*Problem to solve:* Please give back the listing below in full. Change nothing.

*Extracted entries:*
━━━
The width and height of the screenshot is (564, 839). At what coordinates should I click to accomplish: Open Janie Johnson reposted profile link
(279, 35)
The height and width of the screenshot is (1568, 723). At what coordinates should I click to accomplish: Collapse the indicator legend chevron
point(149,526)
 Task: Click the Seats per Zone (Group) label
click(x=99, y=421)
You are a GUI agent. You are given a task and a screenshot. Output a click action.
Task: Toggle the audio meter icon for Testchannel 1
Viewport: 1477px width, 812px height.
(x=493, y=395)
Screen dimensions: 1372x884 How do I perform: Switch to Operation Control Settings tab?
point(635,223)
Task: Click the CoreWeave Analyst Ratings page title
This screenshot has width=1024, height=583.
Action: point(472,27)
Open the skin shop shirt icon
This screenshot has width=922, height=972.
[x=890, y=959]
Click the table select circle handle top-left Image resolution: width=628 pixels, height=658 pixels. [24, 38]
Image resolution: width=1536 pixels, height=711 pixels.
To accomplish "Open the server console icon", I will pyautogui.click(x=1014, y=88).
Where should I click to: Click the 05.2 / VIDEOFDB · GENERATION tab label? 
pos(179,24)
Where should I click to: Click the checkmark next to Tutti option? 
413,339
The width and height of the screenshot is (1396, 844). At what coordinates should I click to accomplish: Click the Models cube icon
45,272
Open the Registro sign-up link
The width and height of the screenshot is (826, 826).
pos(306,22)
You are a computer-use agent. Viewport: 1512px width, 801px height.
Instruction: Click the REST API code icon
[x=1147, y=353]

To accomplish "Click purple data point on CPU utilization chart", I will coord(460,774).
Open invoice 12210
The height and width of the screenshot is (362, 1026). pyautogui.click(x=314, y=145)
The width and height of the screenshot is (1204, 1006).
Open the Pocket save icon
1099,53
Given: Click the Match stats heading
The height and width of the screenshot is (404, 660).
━━━
*Response:*
The width and height of the screenshot is (564, 839). At what coordinates should I click to accomplish: Open Janie Johnson reposted profile link
(279, 35)
The height and width of the screenshot is (1568, 723). At what coordinates should I click to accomplish: Collapse the indicator legend chevron
point(149,526)
 Task: Click the Seats per Zone (Group) label
click(x=99, y=421)
You are a GUI agent. You are given a task and a screenshot. Output a click action.
Task: Toggle the audio meter icon for Testchannel 1
Viewport: 1477px width, 812px height.
(x=493, y=395)
Screen dimensions: 1372x884 How do I perform: Switch to Operation Control Settings tab?
point(635,223)
Task: Click the CoreWeave Analyst Ratings page title
This screenshot has width=1024, height=583.
Action: point(472,27)
Open the skin shop shirt icon
This screenshot has width=922, height=972.
[x=890, y=959]
Click the table select circle handle top-left Image resolution: width=628 pixels, height=658 pixels. [24, 38]
Image resolution: width=1536 pixels, height=711 pixels.
To accomplish "Open the server console icon", I will pyautogui.click(x=1014, y=88).
Where should I click to: Click the 05.2 / VIDEOFDB · GENERATION tab label? 
pos(179,24)
Where should I click to: Click the checkmark next to Tutti option? 
413,339
The width and height of the screenshot is (1396, 844). At what coordinates should I click to accomplish: Click the Models cube icon
45,272
Open the Registro sign-up link
The width and height of the screenshot is (826, 826).
pos(306,22)
You are a computer-use agent. Viewport: 1512px width, 801px height.
Instruction: Click the REST API code icon
[x=1147, y=353]

To accomplish "Click purple data point on CPU utilization chart", I will coord(460,774).
Open invoice 12210
The height and width of the screenshot is (362, 1026). pyautogui.click(x=314, y=145)
The width and height of the screenshot is (1204, 1006).
Open the Pocket save icon
1099,53
Given: Click the Match stats heading
The height and width of the screenshot is (404, 660).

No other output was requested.